A) Immunohistochemical analysis of M-opsin, S-opsin, and rhodopsin in the superior retina in Rd9/Y and B6 mice at 2 and 12 months-of-age (red fluorescence labeling). M-cone opsin reactivity appears throughout both outer and inner segments in Rd9 mice at both ages. Rhodopsin reactivity is disturbed in Rd9 mice at 12 months-of-age. B) Western analysis of rhodopsin, transducin-alpha subunit, arrestin, and recoverin in blots of total eye retinal protein homogenates from Rd9 and B6 mice at 1 month-of-age. The band corresponding to monomeric rhodopsin is shown, and β-actin served as a loading control. C) Immunoblot analysis of rhodopsin, transducin, arrestin, and recoverin in ROS preparations from Rd9 and B6 mice. D) SyproRuby staining of ROS proteins separated by SDS-PAGE verified equivalent loading of Rd9 and wild-type protein (β-actin, Hprt, and Gapdh were not informative markers for ROS preparations). Representative results are shown (n = 3). Rhodopsin (Rho), transducin-alpha subunit (GT-α), arrestin (Arr), and recoverin (Rcv).

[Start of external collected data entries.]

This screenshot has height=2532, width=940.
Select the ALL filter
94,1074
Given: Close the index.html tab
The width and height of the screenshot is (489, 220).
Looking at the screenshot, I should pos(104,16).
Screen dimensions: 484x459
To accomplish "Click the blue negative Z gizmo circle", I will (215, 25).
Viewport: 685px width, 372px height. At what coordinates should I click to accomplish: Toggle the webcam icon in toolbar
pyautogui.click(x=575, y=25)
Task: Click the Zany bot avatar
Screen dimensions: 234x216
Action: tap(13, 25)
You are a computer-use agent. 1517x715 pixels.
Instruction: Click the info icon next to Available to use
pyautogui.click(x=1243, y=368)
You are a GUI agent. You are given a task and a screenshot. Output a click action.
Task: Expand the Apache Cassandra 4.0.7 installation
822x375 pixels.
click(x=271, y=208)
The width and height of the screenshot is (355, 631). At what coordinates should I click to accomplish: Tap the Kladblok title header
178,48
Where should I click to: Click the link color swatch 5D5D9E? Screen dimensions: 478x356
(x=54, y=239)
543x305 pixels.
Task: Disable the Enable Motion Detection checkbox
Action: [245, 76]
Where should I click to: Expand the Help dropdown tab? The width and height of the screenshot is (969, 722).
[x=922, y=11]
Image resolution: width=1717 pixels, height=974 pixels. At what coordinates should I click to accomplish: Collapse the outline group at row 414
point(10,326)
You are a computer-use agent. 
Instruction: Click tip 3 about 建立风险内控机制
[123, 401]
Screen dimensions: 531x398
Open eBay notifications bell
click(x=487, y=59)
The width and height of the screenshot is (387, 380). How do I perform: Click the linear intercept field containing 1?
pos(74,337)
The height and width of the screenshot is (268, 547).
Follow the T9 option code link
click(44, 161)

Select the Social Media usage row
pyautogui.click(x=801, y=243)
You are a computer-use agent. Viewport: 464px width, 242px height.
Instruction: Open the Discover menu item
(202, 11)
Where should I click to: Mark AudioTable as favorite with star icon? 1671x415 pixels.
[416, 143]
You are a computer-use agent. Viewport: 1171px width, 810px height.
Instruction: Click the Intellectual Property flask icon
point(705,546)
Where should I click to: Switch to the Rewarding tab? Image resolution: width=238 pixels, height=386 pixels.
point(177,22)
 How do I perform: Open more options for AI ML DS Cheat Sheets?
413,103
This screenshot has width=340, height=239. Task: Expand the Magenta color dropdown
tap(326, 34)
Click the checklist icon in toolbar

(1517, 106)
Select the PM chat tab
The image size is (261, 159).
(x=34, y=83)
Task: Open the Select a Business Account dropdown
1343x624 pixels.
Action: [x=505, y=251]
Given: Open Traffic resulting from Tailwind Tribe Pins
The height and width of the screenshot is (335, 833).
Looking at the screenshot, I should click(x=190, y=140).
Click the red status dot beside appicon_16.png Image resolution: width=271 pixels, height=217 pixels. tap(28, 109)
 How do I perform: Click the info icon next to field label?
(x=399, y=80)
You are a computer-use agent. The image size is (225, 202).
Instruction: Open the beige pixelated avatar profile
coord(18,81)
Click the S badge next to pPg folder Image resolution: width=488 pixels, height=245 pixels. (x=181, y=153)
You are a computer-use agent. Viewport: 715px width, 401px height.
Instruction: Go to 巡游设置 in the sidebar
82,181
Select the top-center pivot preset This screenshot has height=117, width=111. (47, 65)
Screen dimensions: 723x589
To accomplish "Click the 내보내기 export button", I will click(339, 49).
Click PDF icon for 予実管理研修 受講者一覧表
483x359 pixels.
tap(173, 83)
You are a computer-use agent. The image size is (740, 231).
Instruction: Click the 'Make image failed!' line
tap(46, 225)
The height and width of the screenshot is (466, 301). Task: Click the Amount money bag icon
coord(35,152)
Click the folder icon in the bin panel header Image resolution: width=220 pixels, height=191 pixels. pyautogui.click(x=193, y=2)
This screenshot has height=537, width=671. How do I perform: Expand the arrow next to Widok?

Figure 6. Electroretinogram (ERG) waveforms for Rd9 and wild-type mice.

A) Representative dark-adapted and light-adapted ERGs waveforms. For mice at 1 to 24 months-of-age, dark-adapted ERG recordings show the rod-mediated responses and maximal responses (rod plus cone), and light-adapted ERG recordings show the maximal cone-mediated responses. B) ERG intensity-response function V-Log I curves in Rd9 males (open symbols) at 1 (n =  10), 1.5 (n = 6), 2 (n = 13), 4 (n = 11), 12 (n = 11), and 24 months (n = 5) compared to 1-month-old B6 mice (filled squares). a) dark-adapted a-wave. b) dark-adapted b-wave. c) photopic b-wave. Natural history of maximum ERG amplitude (Mean ± SE) changes in Rd9/Y males, Rd9/Rd9 females, and B6 mice. d) Dark-adapted Va_max and Vb_max. e) Photopic L_max. f) b/a wave ratio. Grey area represents the wild-type normal range.